4. Looking for Teaching Jobs in France
Looking for teaching jobs in France can feel like a full-time job in and of itself! Luckily, there are a few resources that can make this monumental task a bit easier.
Some schools provide resources to graduates to help them find employment, so if working in France once you have earned your certificate is something that interests you, consider choosing a program with a built-in system to help. You can also seek out jobs on your own: schools often advertise for ESL teachers on websites like Craigslist and FUSAC or at spots that cater to Anglophones, like the American Library, American University, or even some American bars.
Also, consider non-traditional forms of employment. My first TEFL job was not in a school, but rather in-house at a large IT company. The company offered free ESL courses to its employees and hired in-house English language trainers (like yours truly!) to provide this service.
5. Crafting the Perfect CV
Once you’ve set your sights on a job, you’ll need to perfect your CV. Having a is always a good idea, but even if your CV is in English, keep it short and to the point: French employers are used to seeing one-page CVs, so having multiple pages will definitely be overkill.
Also, don’t be surprised if the application or interview is a bit different than in the U.S. Often, French employers won’t be quite as into “small talk” as American employers, though they will likely ask you for your age and even for a photograph of yourself to accompany your application.
6. Adapt to French Learning Styles
Congratulations! You’ve finished your TEFL coursework and have landed your first job in France. Unfortunately, your journey is just getting started.
Teaching styles vary in different countries, and this is certainly the case when comparing France and America. The “Socratic” method so popular in the United States is unheard of in France, so if you’re hoping for your students to play into a call-and-answer teaching style, you may feel discouraged in your first few days.
Also be aware that many French people grew up taking English classes from a teacher who spoke to them mainly in French. While most reputed TEFL certifications teach you to teach English in English (i.e. to teach in the target language), this may surprise your students, and they may be too shy or nervous to answer you in English, at least at first.
Persistence and encouragement will pay off, however, and soon you’ll be able to get your French students to participate – and maybe even to enjoy it!

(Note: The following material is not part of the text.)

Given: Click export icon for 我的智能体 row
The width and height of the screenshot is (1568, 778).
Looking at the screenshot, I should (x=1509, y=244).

7. Supplement with Private Tutoring
ESL teaching, unfortunately, doesn’t always pay all that well in France, with salaries hovering around 1200 euro per month. With rents that can match or even exceed this, at least in Paris, it’s no wonder that many ESL teachers opt to supplement their teaching salaries with private English tutoring. These jobs are fairly easy to find on job boards and can pay between 20 and 30 euro an hour.

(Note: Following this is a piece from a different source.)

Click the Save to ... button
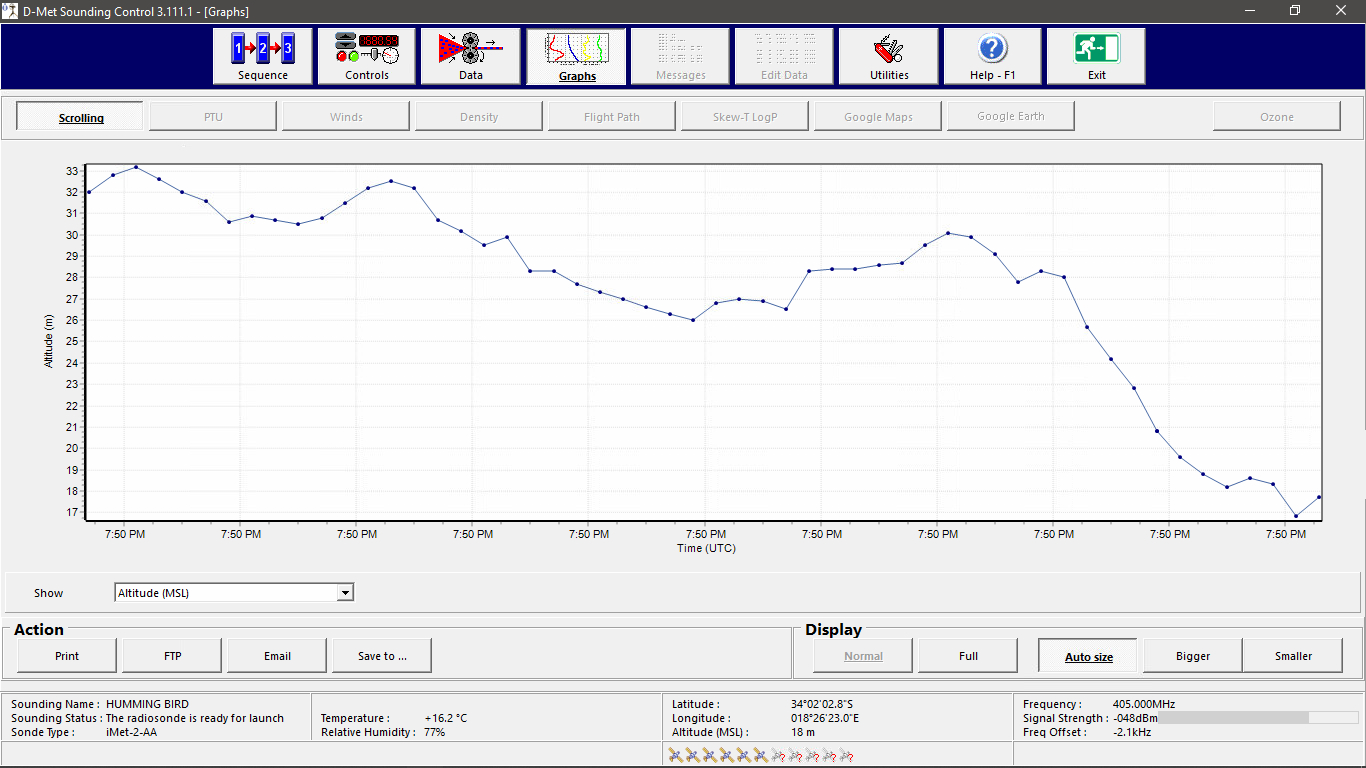 382,656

If you’re a fan of working with children, there are also agencies employing English speakers to babysit in English. These agencies encourage their employees to develop games and activities for their charges to further their English language learning, so the job lands somewhere between that of a nanny and that of an English teacher.

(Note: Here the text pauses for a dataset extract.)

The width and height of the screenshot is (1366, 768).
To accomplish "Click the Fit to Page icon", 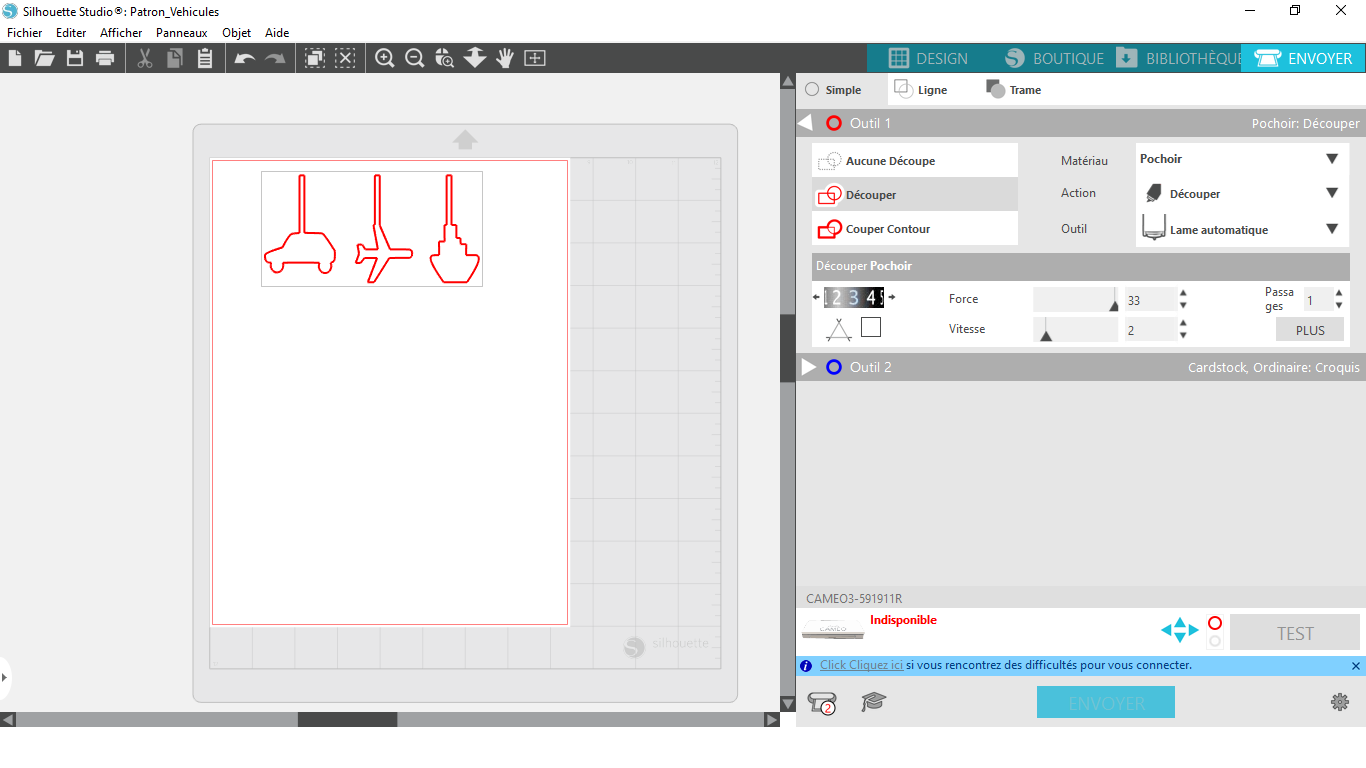I will pos(535,58).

Earning a TEFL certificate in France can be the first step to a fruitful, rewarding career teaching English. And while it’s exciting to jump into the adventure headfirst, a bit of foresight will ensure that you are taking the right steps for the career you want. Look for a course that will provide you with the skills and resources that you need, and consider the bureaucracy that goes hand-in-hand with the expat experience before making your final decisions. With just a touch of planning, your future career as an ESL teacher will be taking off before you know it!